# Problem to work on
I need the entries printed again word for word, without the images.

Saved data entries
====

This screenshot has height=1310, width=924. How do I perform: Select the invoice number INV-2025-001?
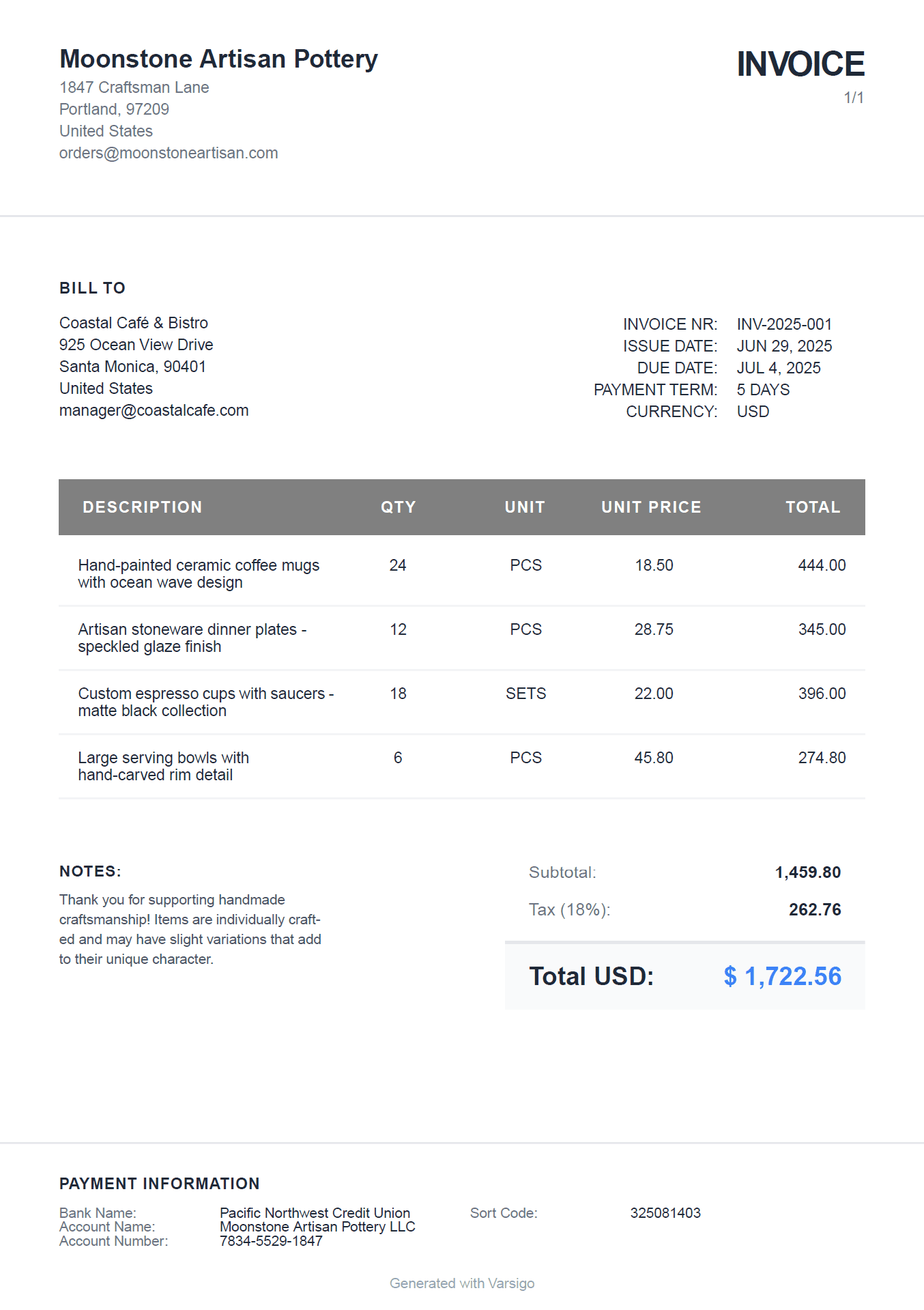(784, 324)
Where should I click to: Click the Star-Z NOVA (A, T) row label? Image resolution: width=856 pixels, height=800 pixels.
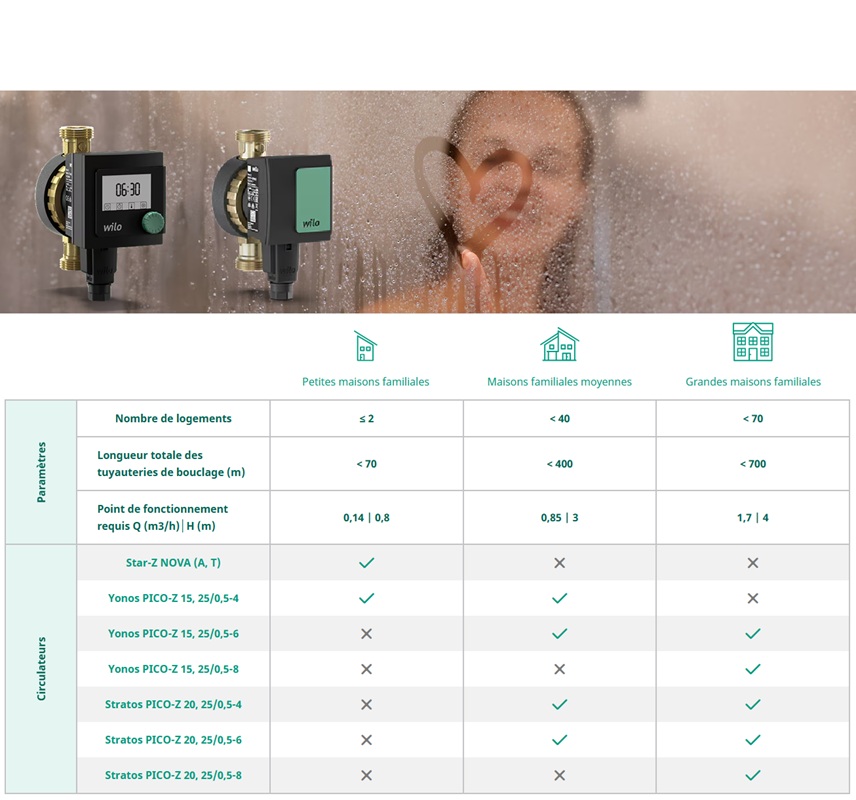(173, 563)
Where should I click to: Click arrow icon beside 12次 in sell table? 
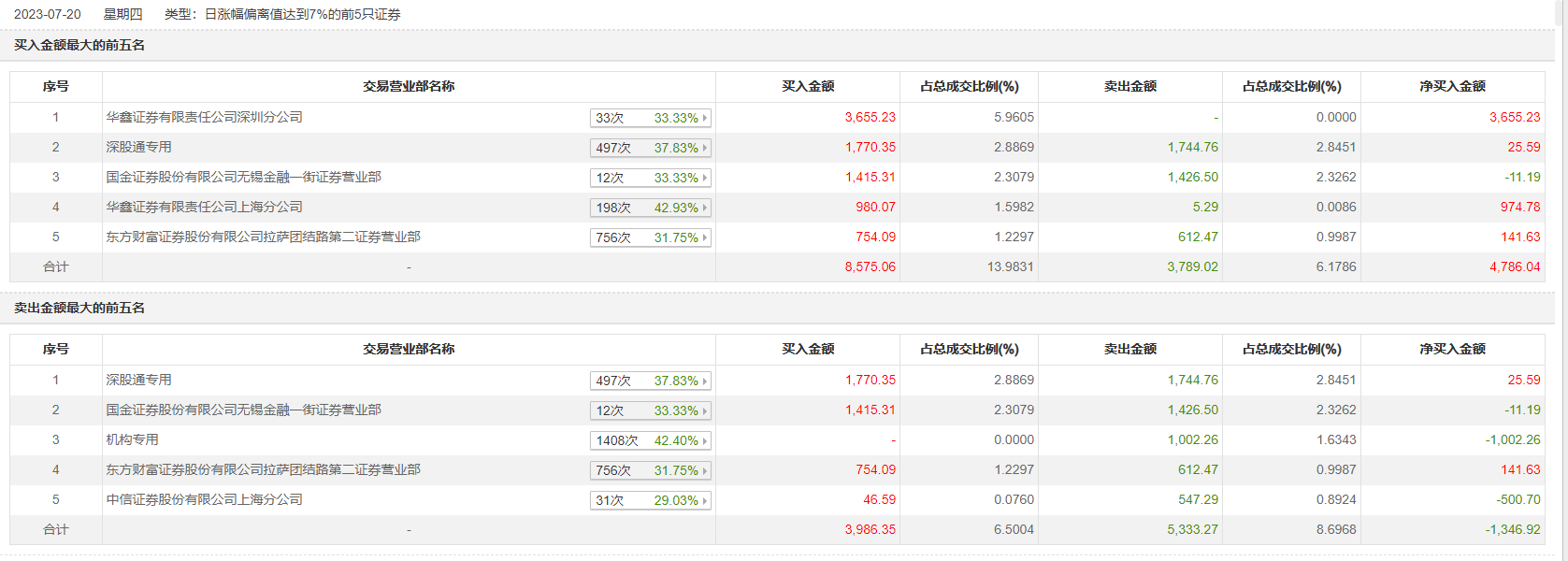(705, 410)
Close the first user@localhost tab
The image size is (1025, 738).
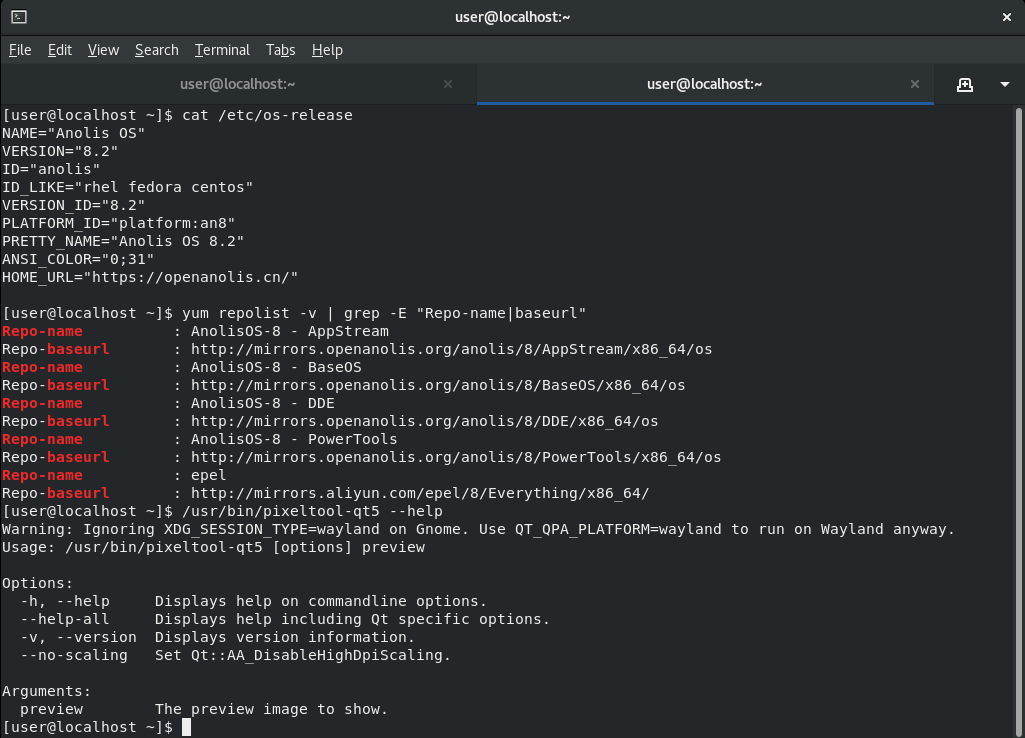447,85
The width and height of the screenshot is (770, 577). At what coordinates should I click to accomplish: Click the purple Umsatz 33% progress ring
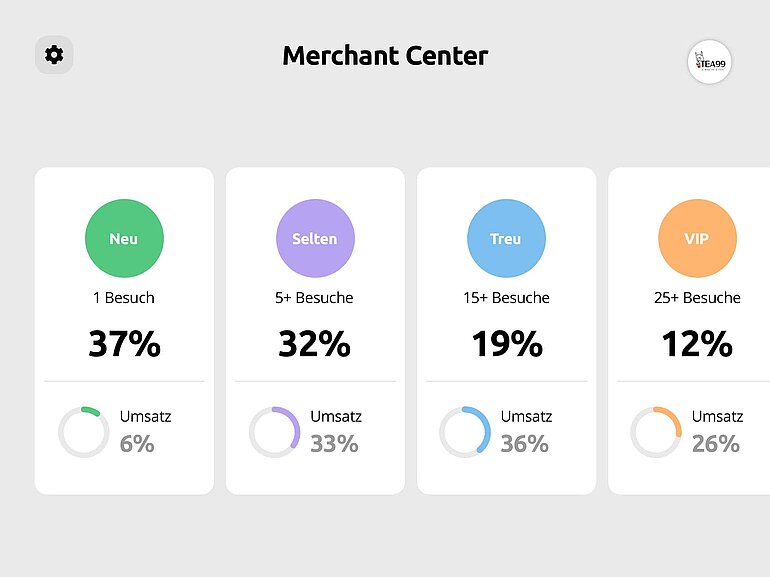coord(275,432)

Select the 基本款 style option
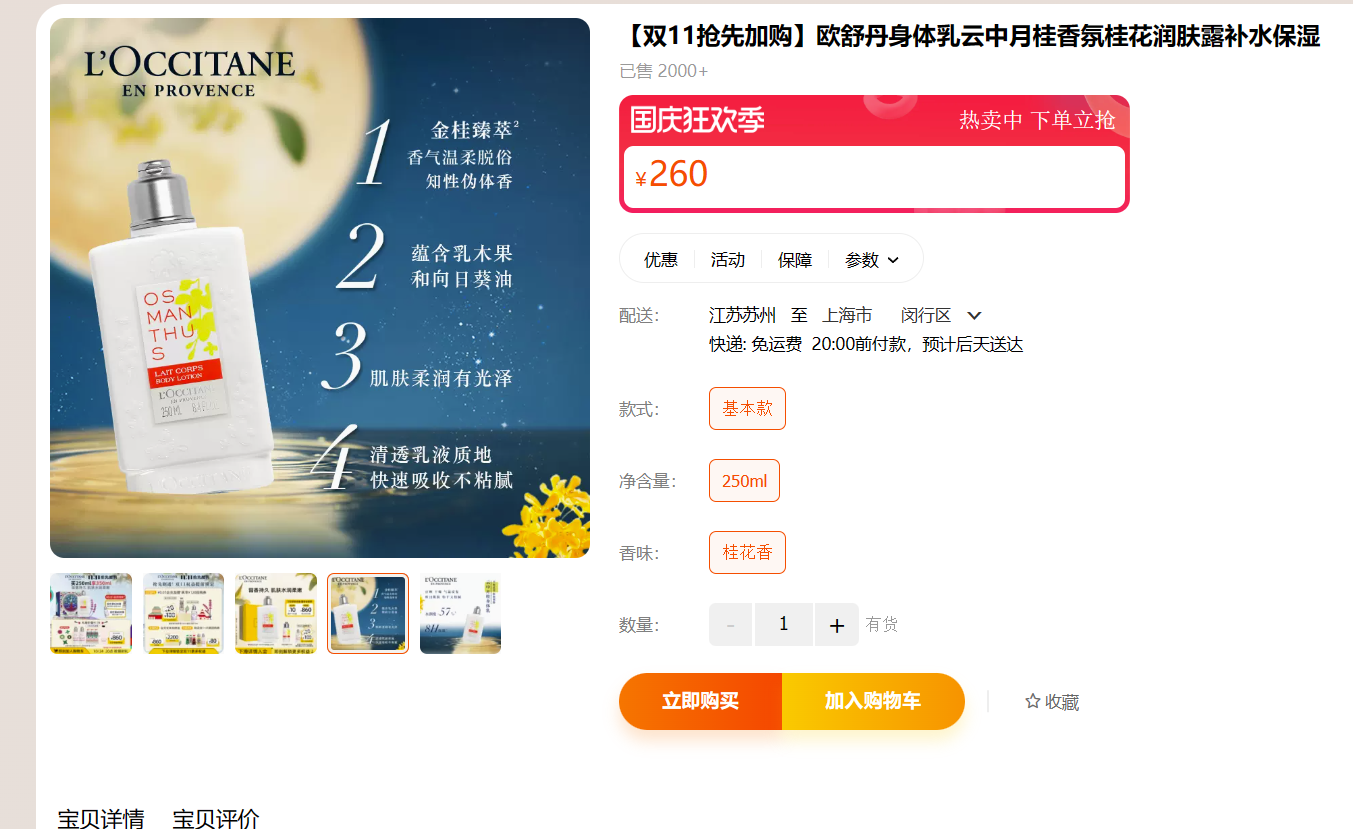[x=747, y=408]
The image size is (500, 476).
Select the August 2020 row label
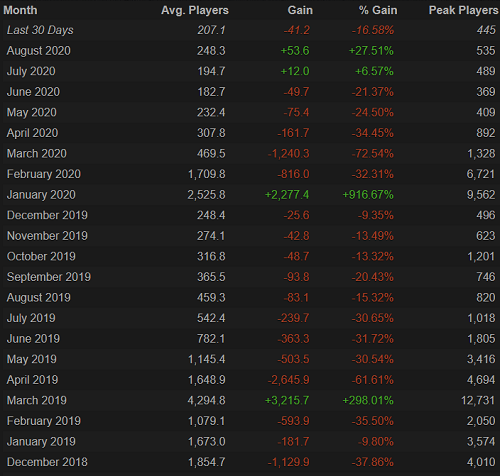click(x=39, y=51)
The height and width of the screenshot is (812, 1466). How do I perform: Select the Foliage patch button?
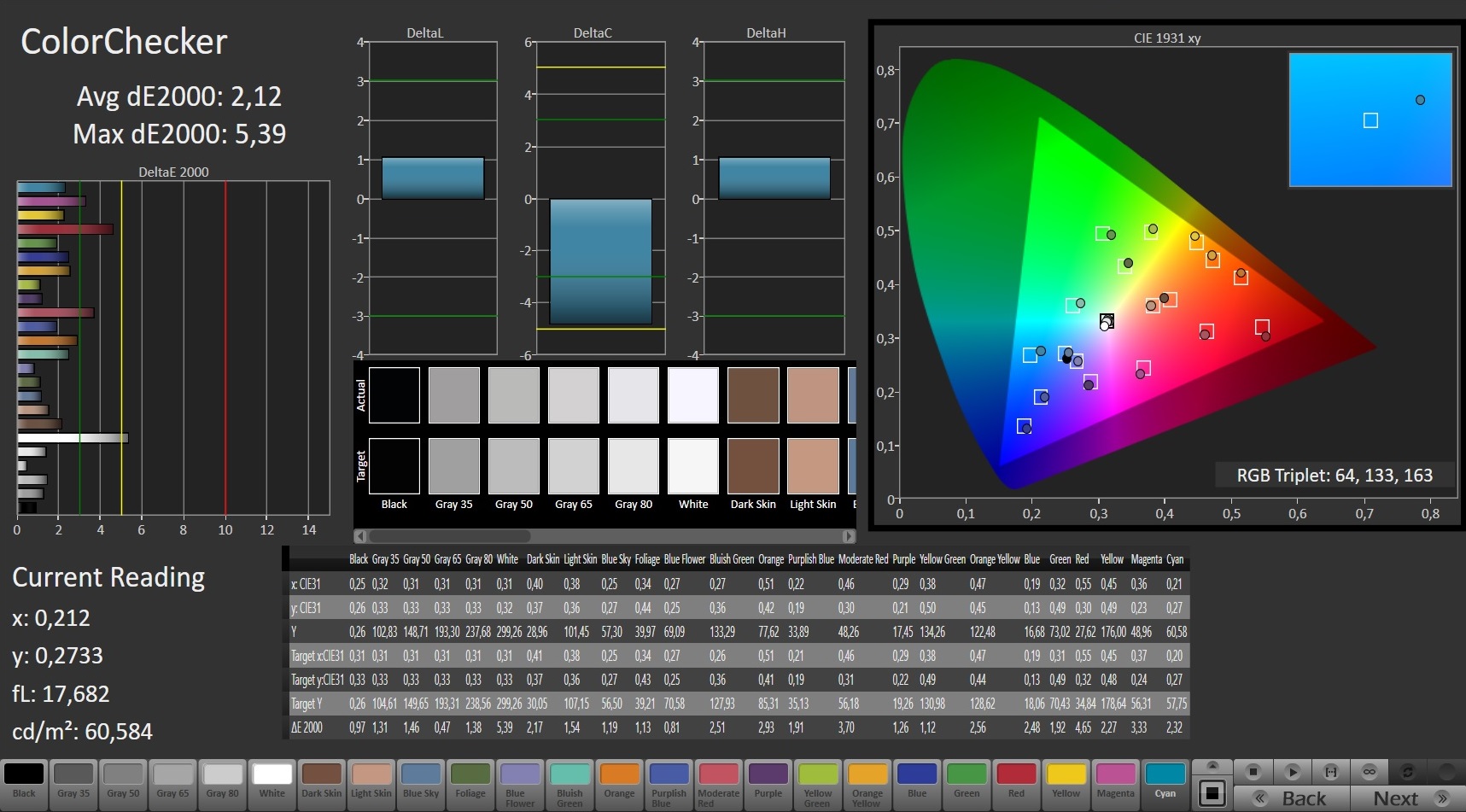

====

# Task answer
This screenshot has height=1310, width=924. How do I perform: Select the invoice number INV-2025-001?
(784, 324)
Where should I click to: Click the Star-Z NOVA (A, T) row label? Image resolution: width=856 pixels, height=800 pixels.
(173, 563)
Where should I click to: Click arrow icon beside 12次 in sell table? 
(705, 410)
Close the first user@localhost tab
The image size is (1025, 738).
447,85
The width and height of the screenshot is (770, 577). At what coordinates should I click to accomplish: Click the purple Umsatz 33% progress ring
coord(275,432)

Select the 基本款 style option
[x=747, y=408]
The image size is (500, 476).
Select the August 2020 row label
click(x=39, y=51)
The height and width of the screenshot is (812, 1466). How do I perform: Select the Foliage patch button?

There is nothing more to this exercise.